New section/chapter Old section(s)/chapter(s)
Ch 0 Getting started §1.1 — content unchanged
§1.1 Propositional logic §1.2 and §2.1
§1.2 Variables and quantifiers §1.2 and §2.1
§1.3 Logical equivalence §1.2 and §2.1
§2.1 Sets and set operations §2.2 — content unchanged
§2.2 Functions §2.3 — content unchanged
§2.3 Injections and surjections Beginning of §4.1
§3.1 The natural numbers §1.3
§3.2 Finite sets End of §4.1 and beginning of §4.2
§3.3 Counting principles End of §4.2
Ch 4 Number theory Ch 3 — content unchanged
Ch 5 Relations Ch 5 — content unchanged
§6.1 Countable and uncountable sets §4.3 — content unchanged
§6.2 Cardinal arithmetic
§6.3 Ordinal numbers and the axiom of choice
Ch 7 Real analysis Ch 6 — content restructured
Ch 8 Discrete probability theory Ch 7 — content restructured
Ch 8 Additional topics
Apx A Mathematical writing Apx C incorporated as §A.3
Apx B Miscellany §B.2
Apx C Hints to selected exercises Apx A — content unchanged

Other miscellaneous changes

  • The default size for on-screen reading is now 6″ × 9″, which will (eventually) be the dimensions of the print version of the book. I have set a parameter to display the book in two-up format (in most PDF reader software), meaning less scrolling is required. The A4, US letter, phone and tablet versions remain available.
  • Examples and exercises are now distinguished by colour; formerly they were both #007777 (for a reason I do not recall), but now exercises are #994400.
  • The book now makes use of enumerated ‘Strategies’ rather than the ‘tips’ that were in the previous version. Each strategy is an interpretation of a definition, axiom or theorem in terms of how it can be used in a proof.
  • The cleveref package has been implemented throughout, so now all references to definitions, theorems, sections, pages, and so on, are labelled automatically, and the label constitutes part of the hyperlink.
  • The font has been changed to Times New Roman.
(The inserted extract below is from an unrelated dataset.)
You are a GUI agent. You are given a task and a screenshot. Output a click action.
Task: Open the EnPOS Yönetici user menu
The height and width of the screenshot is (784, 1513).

I have nothing against Computer Modern, but for some reason it just looks better with Times.
  • The ‘Proof’ label has been given more emphasis: it is now bold and on its own line for increased readability.
  • End-of-chapter exercises are in the process of being added. If you are an instructor, I heavily recommend avoiding referring to these by number (e.g. Chapter 1 Q7) because the numbers will most certainly change—instead, I recommend copying out the question.
  • An index of LaTeX notation has been added

Future updates

I am prioritising the following major changes for future versions of the book:

  • Finishing the long-unfinished sections, notably §7.2 and §7.3 on the convergence of sequences and series. (It goes without saying that I want to fill in all the gaps that currently exist.)
  • Including more exercises throughout, particularly end-of-chapter exercises.
  • Writing the appendix on mathematical writing. I have the ideas but not the time!